Nun sitze ich hier und schreibe... ich weiß garnicht wo oben und unten ist... Es ist das erstemal das ich mich an Menschen wende die das selbe Schiksal mit sich tragen und so wie ich, voller Schmerz erfüllt sind.
Ich bin 23 Jahre alt und mein Vater ist mein ein und alles!!!!! Ich bin ein absolutes Papa-Kind und er ist gleichzeitig so wie mein bester Freund. Mein Berater für alle Lebenswege, -Abschnitte und -Situationen. Wie oft haben wir bis morgens um 5 Uhr zusammen gesessen und einfach nur geredet. Jeder aus meiner Familie war schon fast eifersüchtig auf die Beziehung die ich zu ihm hatte, da er nicht der Mann ist, der sich gut öffnen kann. Und nun kann ich genau mit diesem Mann keine Gespräche mehr führen, da es ihn verwirrt und er auch nicht richtig antworten kann. Ich denke so oft an die Zeit die wir hatten und bin so dankbar für die Zeit die wir noch haben, da ich denke das wir wenigestens die Möglichkeit bekommen Abschied zu nehmen und nicht wie bei anderen geliebten Menschen die einfach tot umfallen und nicht die Möglichekit bestand sich auszusprechen. Ich bin dankbar für jeden Tag und doch traurig über dieses Leid. Mir und meinen Brüdern hat man von heute auf morgen unseren Vater genommen, meiner Mutter ihrern geliebten Mann und unserer Oma den einzigen Sohn. Er wird immer noch von uns in der Rolle gesehen, die er für uns hatte, jedoch darf man einfach nicht vergessen das ihm von einem auf den anderen Tag sein Leben genommen wurde! Ich sehe Tag für Tag wie er kämpft und auf der anderen Seite wie sehr er daran kaputt geht in seinem Körper so gefangen zu sein! Er kann nur wenige Dinge selbstständig ausführen und sich kaum äußern. Er weiß zu 100% was ihn erwartet und ich weiß das sein größter Wunsch ist nicht weiter leiden zu müssen! Er hat neulich das erstemal geweint und mir gesagt das er kaum glaubt nächstes Jahr noch da zu sein. Diese Krankheit ist so ziemlich das schlimmste was es auf dieser Erde gibt. Du bist gezwungen einen geliebten Menschen dabei zu begleiten, wie er nach und nach alle Funktionen verliert. Jedoch ist das nicht das Schlimmste daran, viel mehr, das die betroffenen den Zerfall so bewusst erleben müssen und nichts dagegen tun können. Er liegt meistens nur da und grübelt das der Kopf raucht und jeder Versuch mitteilen zu wollen, über was er nach denkt endet für ihn und uns unbefriedigent.

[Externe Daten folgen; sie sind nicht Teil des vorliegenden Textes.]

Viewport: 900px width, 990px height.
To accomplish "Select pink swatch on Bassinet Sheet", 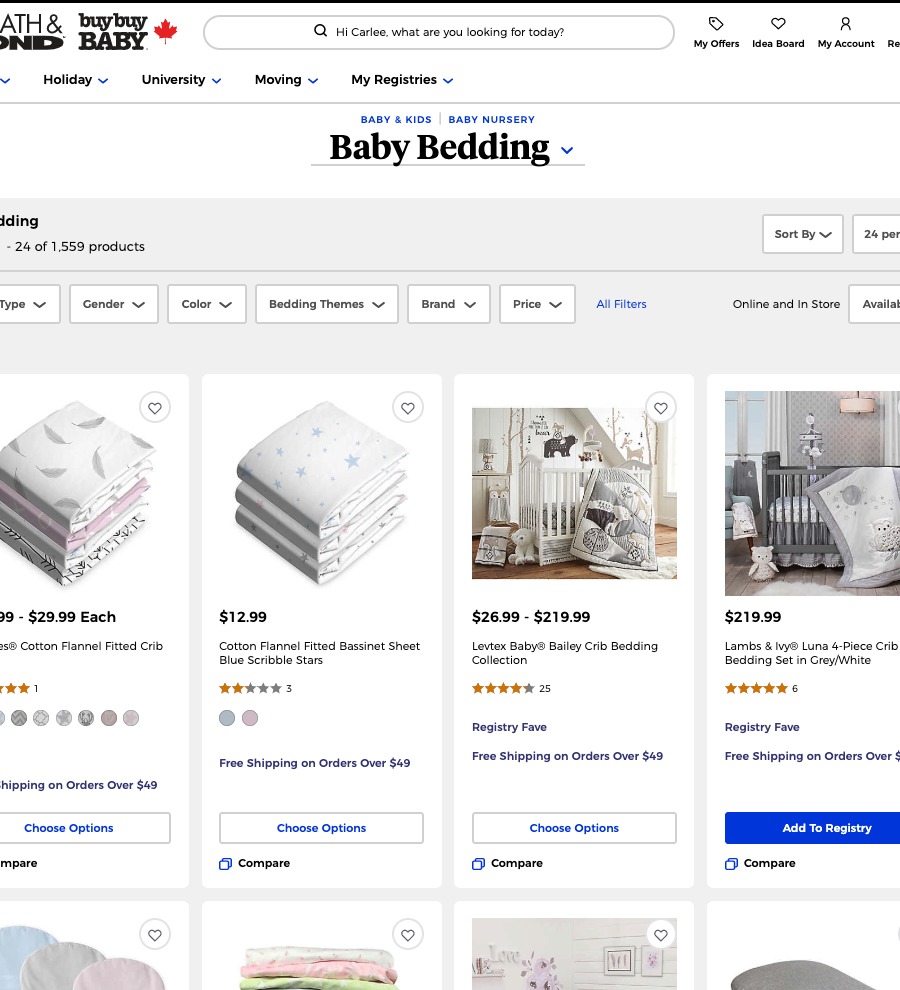I will [250, 718].
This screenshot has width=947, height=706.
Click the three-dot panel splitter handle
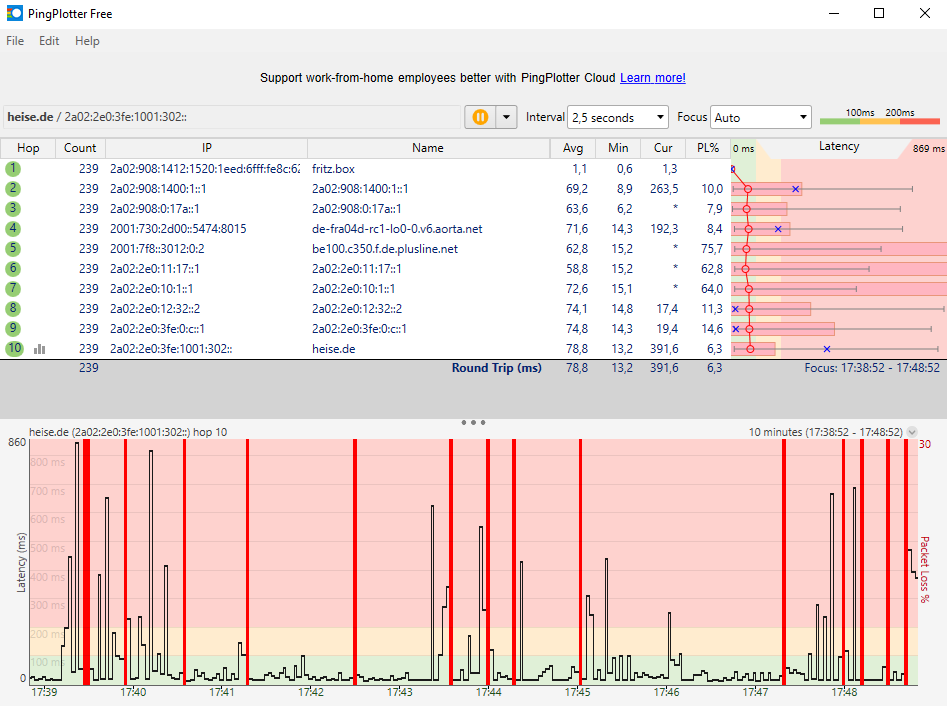473,423
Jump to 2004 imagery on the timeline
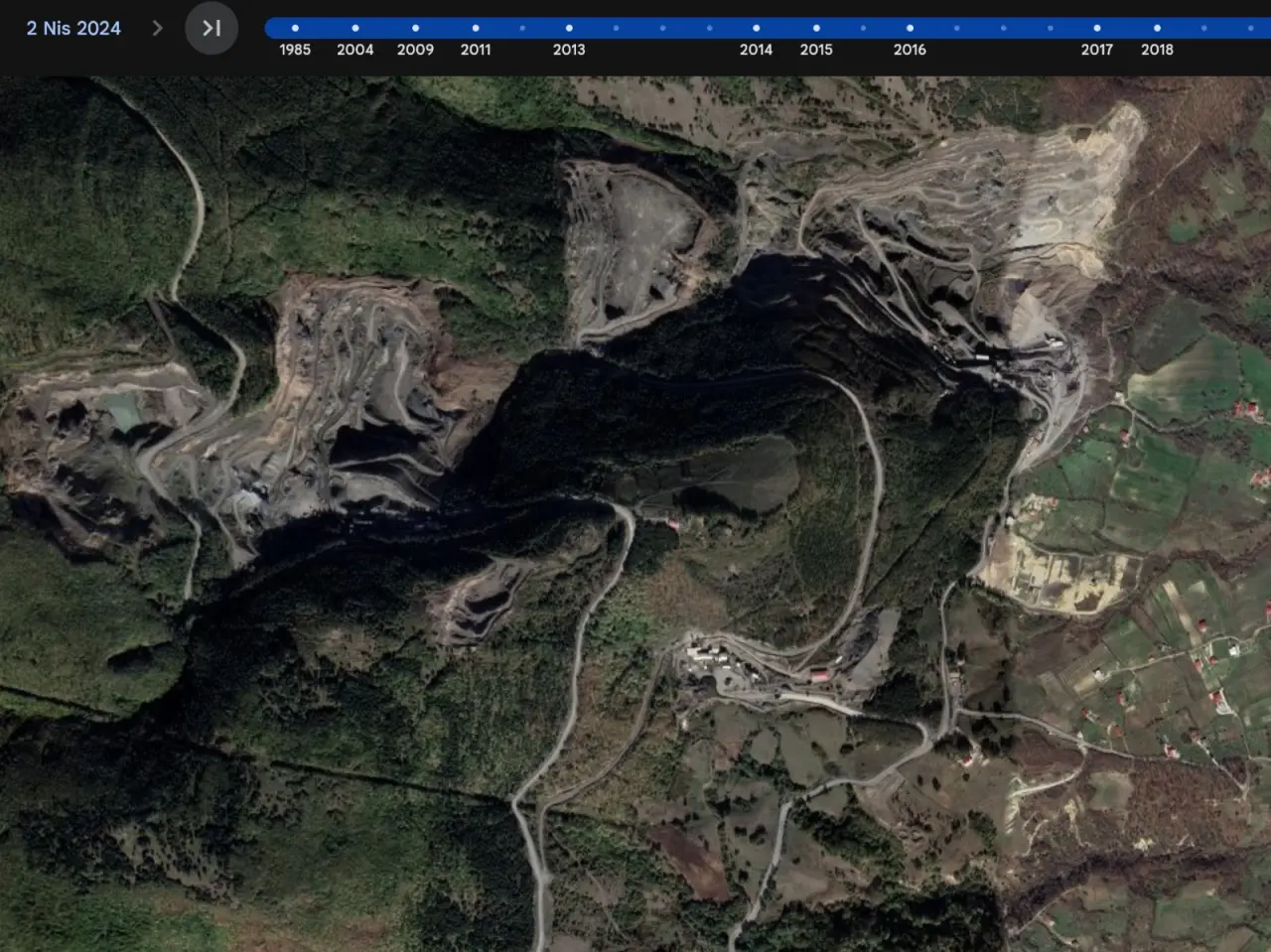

Ich hoffe das ich hier einen Raum gefunden habe in dem ich mich öffnen kann und damit keinen ertränke. Außer meinem Freund, der mir die größte Stütze ist die ich habe, habe keinen dem ich mich öffnen kann. Ich hoffe es wird nicht als egoistisch aufgefasst. Es hat nur einfach gut getan dieses Forum gefunden zu haben und zu lesen das es viele weitere Menschen gibt, die diesen Schmerz fühlen und evtl. mit dir teilen können, so wie du ihn mit ihnen teilst wenn du ihre Leidensgeschichten liest.